[Stored data entries]
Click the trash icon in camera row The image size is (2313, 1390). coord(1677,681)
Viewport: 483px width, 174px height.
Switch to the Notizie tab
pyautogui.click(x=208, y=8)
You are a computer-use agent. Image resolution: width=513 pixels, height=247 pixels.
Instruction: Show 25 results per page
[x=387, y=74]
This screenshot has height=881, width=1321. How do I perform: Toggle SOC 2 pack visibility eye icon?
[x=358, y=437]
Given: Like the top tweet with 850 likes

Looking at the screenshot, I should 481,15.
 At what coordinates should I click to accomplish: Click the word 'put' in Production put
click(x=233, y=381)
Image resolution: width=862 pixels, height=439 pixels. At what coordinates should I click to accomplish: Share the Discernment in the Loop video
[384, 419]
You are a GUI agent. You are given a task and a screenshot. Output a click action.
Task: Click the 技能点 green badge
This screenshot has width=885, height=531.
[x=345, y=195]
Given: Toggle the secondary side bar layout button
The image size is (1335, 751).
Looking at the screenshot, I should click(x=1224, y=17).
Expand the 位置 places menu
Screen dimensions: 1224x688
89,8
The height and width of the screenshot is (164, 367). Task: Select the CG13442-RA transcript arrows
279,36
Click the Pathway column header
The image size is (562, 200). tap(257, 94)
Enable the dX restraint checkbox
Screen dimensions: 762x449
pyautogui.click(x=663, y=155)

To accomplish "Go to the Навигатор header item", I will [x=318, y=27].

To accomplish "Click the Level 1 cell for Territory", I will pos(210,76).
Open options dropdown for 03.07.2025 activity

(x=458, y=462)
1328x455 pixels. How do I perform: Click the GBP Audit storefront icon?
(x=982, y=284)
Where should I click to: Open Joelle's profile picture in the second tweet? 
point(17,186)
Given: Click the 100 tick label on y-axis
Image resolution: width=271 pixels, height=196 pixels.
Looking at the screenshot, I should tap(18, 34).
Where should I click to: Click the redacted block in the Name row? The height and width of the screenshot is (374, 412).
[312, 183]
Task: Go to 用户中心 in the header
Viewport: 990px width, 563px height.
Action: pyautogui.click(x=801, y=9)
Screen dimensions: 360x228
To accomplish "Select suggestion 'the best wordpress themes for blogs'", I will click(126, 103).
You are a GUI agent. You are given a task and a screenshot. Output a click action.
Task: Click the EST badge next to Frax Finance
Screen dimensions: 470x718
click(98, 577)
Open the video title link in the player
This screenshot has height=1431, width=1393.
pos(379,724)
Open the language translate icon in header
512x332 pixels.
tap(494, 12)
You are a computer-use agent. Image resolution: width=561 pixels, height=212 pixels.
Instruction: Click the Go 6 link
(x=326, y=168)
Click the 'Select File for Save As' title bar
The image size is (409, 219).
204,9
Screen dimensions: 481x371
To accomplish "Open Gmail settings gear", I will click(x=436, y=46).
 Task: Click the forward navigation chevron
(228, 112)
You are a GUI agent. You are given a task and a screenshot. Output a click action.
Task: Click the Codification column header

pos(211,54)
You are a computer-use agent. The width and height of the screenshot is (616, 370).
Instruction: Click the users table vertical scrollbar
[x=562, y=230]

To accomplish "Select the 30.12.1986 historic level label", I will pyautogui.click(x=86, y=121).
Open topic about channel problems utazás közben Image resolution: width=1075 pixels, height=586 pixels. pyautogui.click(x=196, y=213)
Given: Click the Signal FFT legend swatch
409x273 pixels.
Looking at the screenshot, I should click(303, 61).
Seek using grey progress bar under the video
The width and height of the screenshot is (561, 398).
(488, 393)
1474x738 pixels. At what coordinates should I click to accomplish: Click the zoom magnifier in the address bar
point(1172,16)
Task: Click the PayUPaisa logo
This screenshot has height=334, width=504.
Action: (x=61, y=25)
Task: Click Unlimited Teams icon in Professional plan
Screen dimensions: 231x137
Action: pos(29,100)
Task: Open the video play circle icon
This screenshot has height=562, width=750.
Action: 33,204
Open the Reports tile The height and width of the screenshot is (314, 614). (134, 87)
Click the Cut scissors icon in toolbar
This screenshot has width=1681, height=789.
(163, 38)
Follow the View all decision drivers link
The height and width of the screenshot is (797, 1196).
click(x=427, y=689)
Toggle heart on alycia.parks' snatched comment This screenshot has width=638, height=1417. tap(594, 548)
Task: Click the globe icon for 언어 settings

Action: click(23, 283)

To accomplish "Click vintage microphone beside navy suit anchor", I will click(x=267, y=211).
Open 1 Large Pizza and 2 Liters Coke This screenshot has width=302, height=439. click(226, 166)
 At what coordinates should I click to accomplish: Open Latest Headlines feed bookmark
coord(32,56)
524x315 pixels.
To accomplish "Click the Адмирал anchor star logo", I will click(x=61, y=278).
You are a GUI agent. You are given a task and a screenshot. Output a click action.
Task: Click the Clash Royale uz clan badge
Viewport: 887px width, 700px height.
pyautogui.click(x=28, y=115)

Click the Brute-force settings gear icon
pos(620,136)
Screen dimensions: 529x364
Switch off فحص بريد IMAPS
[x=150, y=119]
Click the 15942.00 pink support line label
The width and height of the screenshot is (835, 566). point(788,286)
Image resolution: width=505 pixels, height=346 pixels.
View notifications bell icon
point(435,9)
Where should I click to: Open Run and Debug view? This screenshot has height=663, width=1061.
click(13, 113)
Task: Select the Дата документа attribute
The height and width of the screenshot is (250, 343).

[Exercise]
Please copy the lines unchanged, from the first line above through the line that contains "Looking at the screenshot, I should 481,15.".

[Result]
Click the trash icon in camera row The image size is (2313, 1390). coord(1677,681)
Viewport: 483px width, 174px height.
Switch to the Notizie tab
pyautogui.click(x=208, y=8)
You are a computer-use agent. Image resolution: width=513 pixels, height=247 pixels.
Instruction: Show 25 results per page
[x=387, y=74]
This screenshot has height=881, width=1321. How do I perform: Toggle SOC 2 pack visibility eye icon?
[x=358, y=437]
Given: Like the top tweet with 850 likes

Looking at the screenshot, I should 481,15.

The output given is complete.